The next step now is to go buy an MP3 player. I have never seriously thought about getting an iPod (or other player) to this point, because I knew all my music was in an incompatible format. Now that I'm past that block, the shopping may begin. What should I get?

Saturday, January 28, 2006

Drunk Mushroom Palace

"Based on your drawing and the 10 answers you gave this is a summary of your personality:"

[1-10 added by sage for how much I agree ... 10= strongly agree, 1 = bullshit]

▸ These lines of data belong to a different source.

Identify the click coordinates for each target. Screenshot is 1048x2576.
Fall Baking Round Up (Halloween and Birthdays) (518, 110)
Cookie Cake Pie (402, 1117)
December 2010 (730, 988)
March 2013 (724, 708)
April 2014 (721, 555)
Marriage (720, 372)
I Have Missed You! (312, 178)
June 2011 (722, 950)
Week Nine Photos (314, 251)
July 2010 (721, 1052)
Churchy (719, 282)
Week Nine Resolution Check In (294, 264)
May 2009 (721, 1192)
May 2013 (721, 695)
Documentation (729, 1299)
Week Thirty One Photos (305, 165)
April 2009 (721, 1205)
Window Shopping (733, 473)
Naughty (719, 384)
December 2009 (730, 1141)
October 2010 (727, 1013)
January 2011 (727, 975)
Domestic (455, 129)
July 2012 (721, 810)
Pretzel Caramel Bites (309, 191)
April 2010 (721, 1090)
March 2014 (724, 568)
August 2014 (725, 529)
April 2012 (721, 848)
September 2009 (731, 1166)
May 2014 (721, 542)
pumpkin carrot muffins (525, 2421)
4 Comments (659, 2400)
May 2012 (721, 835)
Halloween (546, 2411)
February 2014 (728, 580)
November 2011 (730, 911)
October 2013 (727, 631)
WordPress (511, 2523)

You are sensitive and indecisive at times. [6] You are a freedom lover and a strong person. [8 why are these in the same sentence?] You are shy and reserved. [4] If you've drawn a cross on each of windows, you always want to live alone. You are very tidy person. [8] There's nothing wrong with that because you're pretty popular among friends. [1 This sentence makes no sense] Your life is always full of changes. [Like sobering up... this profile is a real buzz kill ]

You will avoid being alone and seek the company of others whenever possible. [If A then A!] You love excitement and create it wherever you go. [back to the rating scheme ... 1] You have a strong personality and you like to command, influence and control people. [5]

You are not a romantic person by nature. [-1] It also safe to say that others don't see you as a flirt. [I agree that it is safe... safe to dance] You don't think much about yourself. [Or do I not think about myself much? 0]

Draw you own house and stick it on Liz's street. My street is so exclusive, it doesn't exist. Take that!

Wednesday, January 25, 2006

One year ago today

Tonight after we left the gym, Hugo and I decided to play with the Legos. I brought up the six boxes from the laundry room, and we opened them one by one as we watched the latest episode of Desperate Housewives and The West Wing on our Media Center.

As I lifted each set out of it's box, I recalled how old I was when I got it, how I got it, or who got it for me. It was a feast of nostalgia.

One Christmas when I was probably about nine, I got $50 spending money. We were in Cleveland, at Yia Yia and Papou's just like any year back then. After Christmas, I went to the local K-Mart or Odd Lots with my Mom specifically to go Lego shopping. That is the day I bought my the fire station.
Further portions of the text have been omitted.